| Request 1 |
In the entries, copy out word for word the part that opens with the line containing "Task: Open 实习巡查 in the sidebar" and runs to the end of the entries, including both of those lines.

| Excerpt provided |
%%

# Extended battery



## slimpirudude (Aug 7, 2011)

I went to Verizon premium retailer and bought the extended battery and cover. I believe its around 2750mah. I have been surprised at the length it lasts..not very much longer than stock. I am wondering what battery would be best choice for long battery life,that will fit in the extended back I have. Any suggestions please mention, links, anything. Thanks.

Sent from my ADR6400L using Tapatalk


----------



## Turdbogls (Jun 7, 2011)

not an extended battery person, but it should last 2X as long (since it is over twice as large)
so there is something wrong. did you calibrate the battery? charge to 100%, use until dead, place on charger until 100% without touching it? this may fix your problem. it should definitely be a VERY noticable difference.

FWIW, the HTC rezound battery is slightly larger but fits under the stock battery door. i have heard good things about it as well.


----------



## Lohk (Dec 13, 2011)

slimpirudude said:


> I went to Verizon premium retailer and bought the extended battery and cover. I believe its around 2750mah. I have been surprised at the length it lasts..not very much longer than stock. I am wondering what battery would be best choice for long battery life,that will fit in the extended back I have. Any suggestions please mention, links, anything. Thanks.
> 
> Sent from my ADR6400L using Tapatalk


Get the app "BatteryCalibration" off market(root required)

1st charge to 100%

2nd open "BatteryCalibration" and click button and it will wipe your battery stat's.

3rd unplug your phone and use it till it dies.

Now your calibrated for the extended battery.

Sent from my ADR6400L using Tapatalk


----------



## thisismalhotra (Sep 14, 2011)

slimpirudude said:


> I went to Verizon premium retailer and bought the extended battery and cover. I believe its around 2750mah. I have been surprised at the length it lasts..not very much longer than stock. I am wondering what battery would be best choice for long battery life,that will fit in the extended back I have. Any suggestions please mention, links, anything. Thanks.
> 
> Sent from my ADR6400L using Tapatalk


I use extended battery and it last much longer than twice of the stock battery, you really need to calibrate your battery if its not lasting longer(as per instructions from post above)


----------



## tcpsyn (Dec 16, 2011)

%%

| Available records |
%%

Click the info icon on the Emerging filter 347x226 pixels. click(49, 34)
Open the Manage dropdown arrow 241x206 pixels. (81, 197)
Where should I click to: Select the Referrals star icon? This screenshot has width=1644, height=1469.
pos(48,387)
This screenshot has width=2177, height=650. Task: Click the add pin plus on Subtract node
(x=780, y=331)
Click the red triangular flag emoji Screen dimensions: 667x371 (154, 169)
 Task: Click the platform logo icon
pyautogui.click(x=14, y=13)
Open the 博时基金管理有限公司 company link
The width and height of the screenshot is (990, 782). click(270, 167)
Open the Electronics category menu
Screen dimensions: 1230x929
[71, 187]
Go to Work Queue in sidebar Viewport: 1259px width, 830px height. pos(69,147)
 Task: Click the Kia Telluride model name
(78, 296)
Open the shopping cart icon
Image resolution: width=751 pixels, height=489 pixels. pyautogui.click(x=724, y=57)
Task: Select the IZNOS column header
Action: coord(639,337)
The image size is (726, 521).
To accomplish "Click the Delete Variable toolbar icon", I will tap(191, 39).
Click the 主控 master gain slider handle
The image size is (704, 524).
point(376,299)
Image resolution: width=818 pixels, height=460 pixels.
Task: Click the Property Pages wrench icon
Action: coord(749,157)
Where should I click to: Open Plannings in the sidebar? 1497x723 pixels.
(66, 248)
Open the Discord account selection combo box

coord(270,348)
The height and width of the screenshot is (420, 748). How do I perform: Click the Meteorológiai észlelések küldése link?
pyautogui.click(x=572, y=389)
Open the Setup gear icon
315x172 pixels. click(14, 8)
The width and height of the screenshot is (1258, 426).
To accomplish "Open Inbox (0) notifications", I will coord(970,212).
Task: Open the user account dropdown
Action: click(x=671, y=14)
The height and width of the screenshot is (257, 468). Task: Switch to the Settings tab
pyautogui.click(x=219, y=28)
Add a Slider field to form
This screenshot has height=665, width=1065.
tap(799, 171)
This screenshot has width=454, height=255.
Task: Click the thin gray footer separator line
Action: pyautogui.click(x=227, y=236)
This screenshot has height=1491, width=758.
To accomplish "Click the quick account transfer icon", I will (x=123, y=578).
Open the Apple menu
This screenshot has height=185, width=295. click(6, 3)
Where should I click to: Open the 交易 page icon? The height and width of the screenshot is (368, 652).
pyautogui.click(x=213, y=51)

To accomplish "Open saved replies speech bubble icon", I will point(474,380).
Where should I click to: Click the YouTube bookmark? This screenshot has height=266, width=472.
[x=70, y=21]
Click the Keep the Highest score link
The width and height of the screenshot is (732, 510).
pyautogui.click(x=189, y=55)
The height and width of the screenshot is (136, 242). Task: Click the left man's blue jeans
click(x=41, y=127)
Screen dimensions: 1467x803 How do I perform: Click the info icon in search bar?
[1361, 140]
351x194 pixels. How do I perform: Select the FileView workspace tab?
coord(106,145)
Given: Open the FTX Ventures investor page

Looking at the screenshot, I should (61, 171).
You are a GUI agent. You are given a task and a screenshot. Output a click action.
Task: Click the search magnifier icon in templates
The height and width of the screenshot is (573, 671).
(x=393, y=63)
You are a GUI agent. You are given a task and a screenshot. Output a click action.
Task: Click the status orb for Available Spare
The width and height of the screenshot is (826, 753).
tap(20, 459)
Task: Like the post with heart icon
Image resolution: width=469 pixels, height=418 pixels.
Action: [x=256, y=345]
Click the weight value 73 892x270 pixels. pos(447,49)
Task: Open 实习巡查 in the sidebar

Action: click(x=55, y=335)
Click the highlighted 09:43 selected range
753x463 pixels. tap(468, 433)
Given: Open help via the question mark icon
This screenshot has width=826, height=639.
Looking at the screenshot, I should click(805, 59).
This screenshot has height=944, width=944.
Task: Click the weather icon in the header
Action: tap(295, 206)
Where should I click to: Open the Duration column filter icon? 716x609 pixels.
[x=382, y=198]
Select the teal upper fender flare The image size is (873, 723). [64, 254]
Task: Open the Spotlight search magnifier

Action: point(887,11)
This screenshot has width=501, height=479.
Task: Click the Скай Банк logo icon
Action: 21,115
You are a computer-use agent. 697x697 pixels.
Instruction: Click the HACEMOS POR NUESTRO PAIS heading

%%

| Request 2 |
Reproduce the passage of the extended battery thread that opens with the words containing "## slimpirudude (Aug" and closes with "(Jun 7, 2011)", putting "Sprint" in place of "Verizon".

| Task response 1 |
Task: Open 实习巡查 in the sidebar

Action: click(x=55, y=335)
Click the highlighted 09:43 selected range
753x463 pixels. tap(468, 433)
Given: Open help via the question mark icon
This screenshot has width=826, height=639.
Looking at the screenshot, I should click(805, 59).
This screenshot has height=944, width=944.
Task: Click the weather icon in the header
Action: tap(295, 206)
Where should I click to: Open the Duration column filter icon? 716x609 pixels.
[x=382, y=198]
Select the teal upper fender flare The image size is (873, 723). [64, 254]
Task: Open the Spotlight search magnifier

Action: point(887,11)
This screenshot has width=501, height=479.
Task: Click the Скай Банк logo icon
Action: 21,115
You are a computer-use agent. 697x697 pixels.
Instruction: Click the HACEMOS POR NUESTRO PAIS heading

| Task response 2 |
## slimpirudude (Aug 7, 2011)

I went to Sprint premium retailer and bought the extended battery and cover. I believe its around 2750mah. I have been surprised at the length it lasts..not very much longer than stock. I am wondering what battery would be best choice for long battery life,that will fit in the extended back I have. Any suggestions please mention, links, anything. Thanks.

Sent from my ADR6400L using Tapatalk


----------



## Turdbogls (Jun 7, 2011)